To do —
Each line from the one containing "Instruction: Clear the" through the last line of the records below is to be repeated as written, with nothing added.

Material for this exercise —
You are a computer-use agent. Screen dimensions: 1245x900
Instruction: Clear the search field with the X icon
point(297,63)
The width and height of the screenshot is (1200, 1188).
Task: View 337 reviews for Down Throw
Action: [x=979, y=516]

Response box —
Instruction: Clear the search field with the X icon
point(297,63)
The width and height of the screenshot is (1200, 1188).
Task: View 337 reviews for Down Throw
Action: [x=979, y=516]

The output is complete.